Cette porte, il faudrait pouvoir l’ouvrir sur chacun de nos lieux de vie et d’engagement. Nous pourrions ainsi partager les joies qui nous habitent, les soucis qui nous rongent, les défis que nous relevons. Porte ouverte sur la diversité de la vie.
Tout à l’heure par cette porte, trois jeunes neuchâtelois s’en iront : premiers pas vers le Rwanda où ils partiront cet été, avec un groupe de camarades. Porte ouverte sur la rencontre et le dialogue. Porte ouverte sur le Rwanda, pays des mille collines, pays des mille joies et des mille épreuves, pays des mille défis relevés.
En arrivant au Rwanda, vous apprendrez la salutation traditionnelle : « Muraho ? Muraho ? ». Ce qui signifie « Est-ce que vous êtes vivants, bien vivants ? ». Vous rencontrerez là-bas des gens qui s’appellent Bugingo, Munezero, Hakizimana, Nyirahavugimana. Sachez que ces noms disent quelque chose d’essentiel : Bugingo - le vivant ; Munezero - la joyeuse ; Hakizimana - Dieu donne la vie ; Nyirahavugimana - Dieu a la parole ultime.
Oui, la vie est un don de Dieu et les humains n’en ont pas la maîtrise. Depuis des siècles, au Rwanda, au Cameroun, ailleurs en Afrique, les noms disent cela. Ils indiquent aux humains les chemins à parcourir : chemin de vie et de joie, chemins d’embûches et de questions. Nyirahavugimana - Dieu a la parole ultime…
Cette porte qui s’ouvre sur le Rwanda, je l’ai souvent franchie.
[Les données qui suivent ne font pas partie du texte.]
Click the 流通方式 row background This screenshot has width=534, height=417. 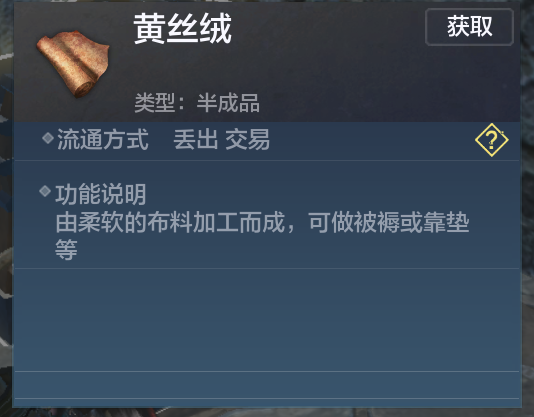(x=267, y=141)
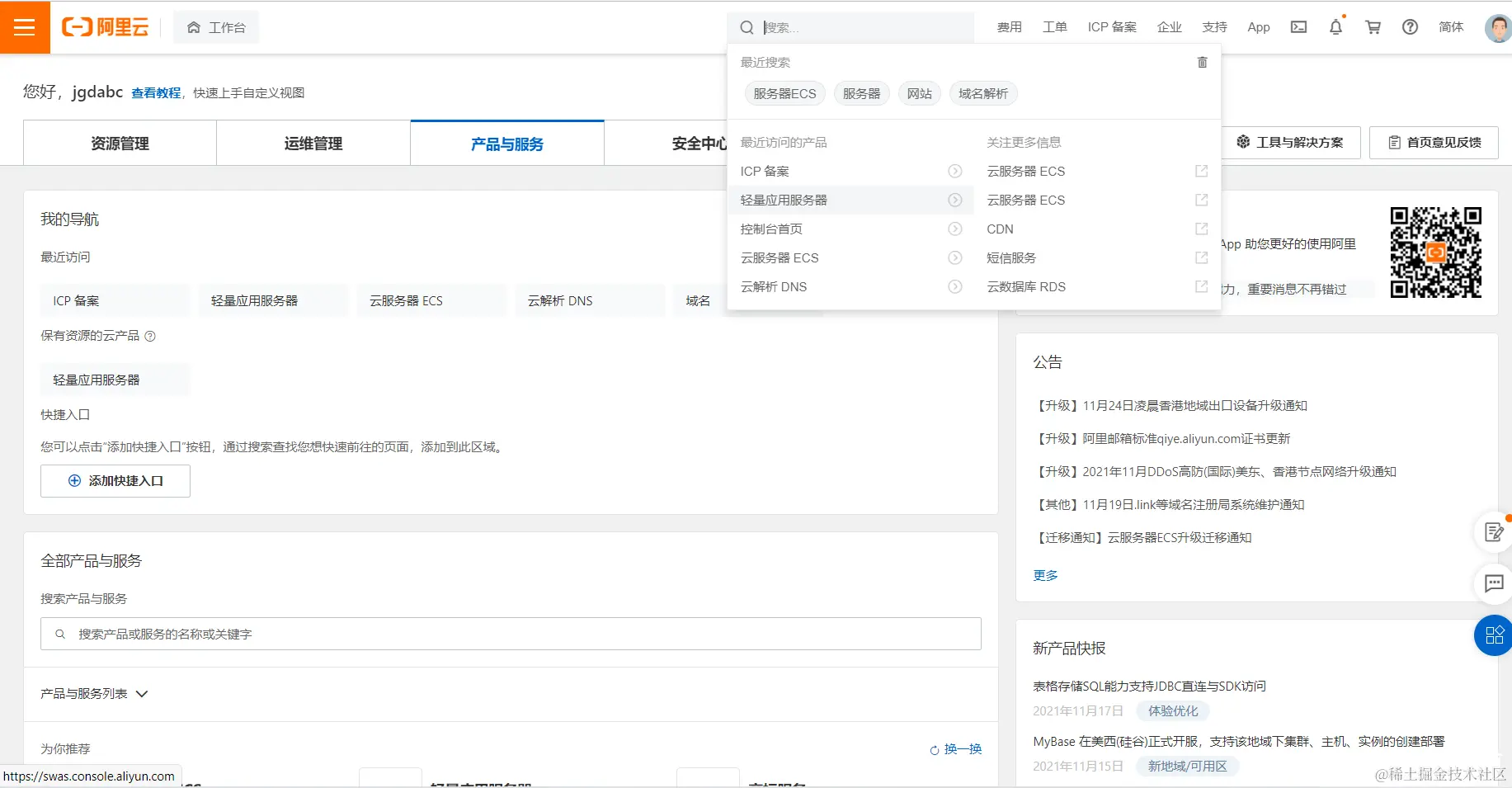Open Cloud Shell terminal icon
The image size is (1512, 788).
click(1298, 27)
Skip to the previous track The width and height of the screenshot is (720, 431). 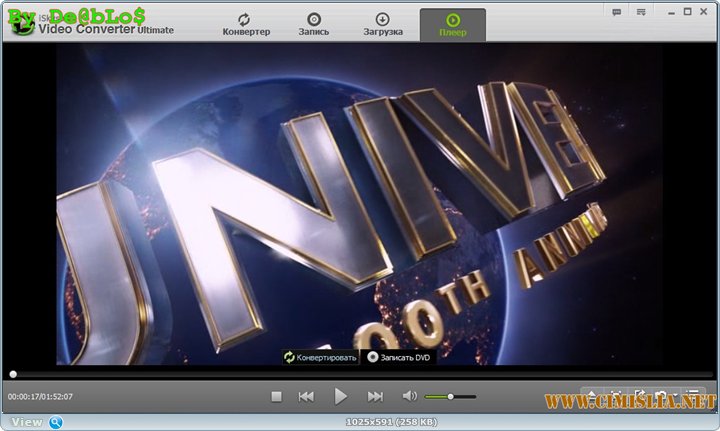coord(306,397)
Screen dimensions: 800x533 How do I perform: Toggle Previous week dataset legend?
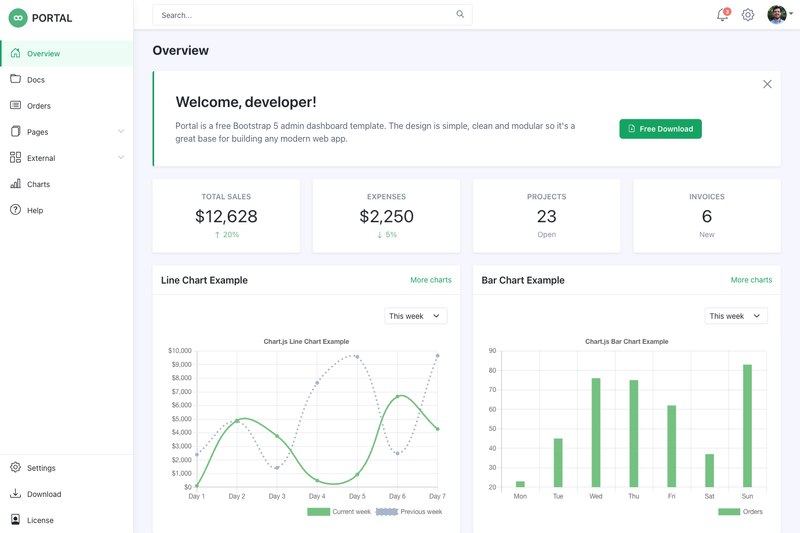[409, 512]
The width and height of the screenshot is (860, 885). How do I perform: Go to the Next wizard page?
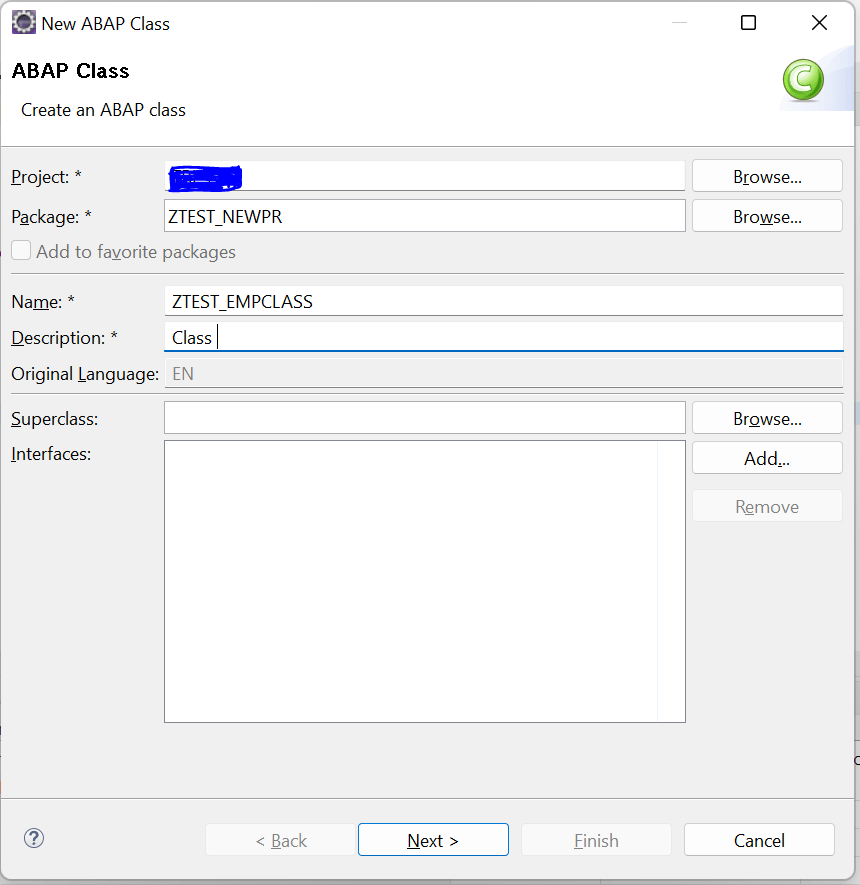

En famille, nous avons vécu 7 ans à Butare : de 1980 à 1986, puis de 1995 à 1996. Avec des gens de là-bas, nous avons appris à nous émerveiller face à la diversité de la vie. Avec eux, nous avons appris à nous inquiéter face aux menaces si nombreuses de la mort. Avec eux, nous avons été confrontés aux mille défis de l’existence et nous avons appris à les relever.
Cet apprentissage a été possible parce que, depuis des décennies, DM-échange et mission tisse des relations de partenariat entre les Eglises protestantes de Suisse et l’Eglise presbytérienne au Rwanda. Dans cette dynamique, des Suisses sont allés travailler au Rwanda et des Rwandais sont venus travailler en Suisse.
Au Rwanda, nous nous sommes intéressés aux écrits de nos "ancêtres missionnaires", venus d’Allemagne en 1907. Une exhortation du directeur de la société de mission nous a choqués. Pour encourager les missionnaires, il leur écrivait : « Allez plus vite dans cette région lointaine d’Afrique centrale, allez plus vite, les gens meurent là-bas ! »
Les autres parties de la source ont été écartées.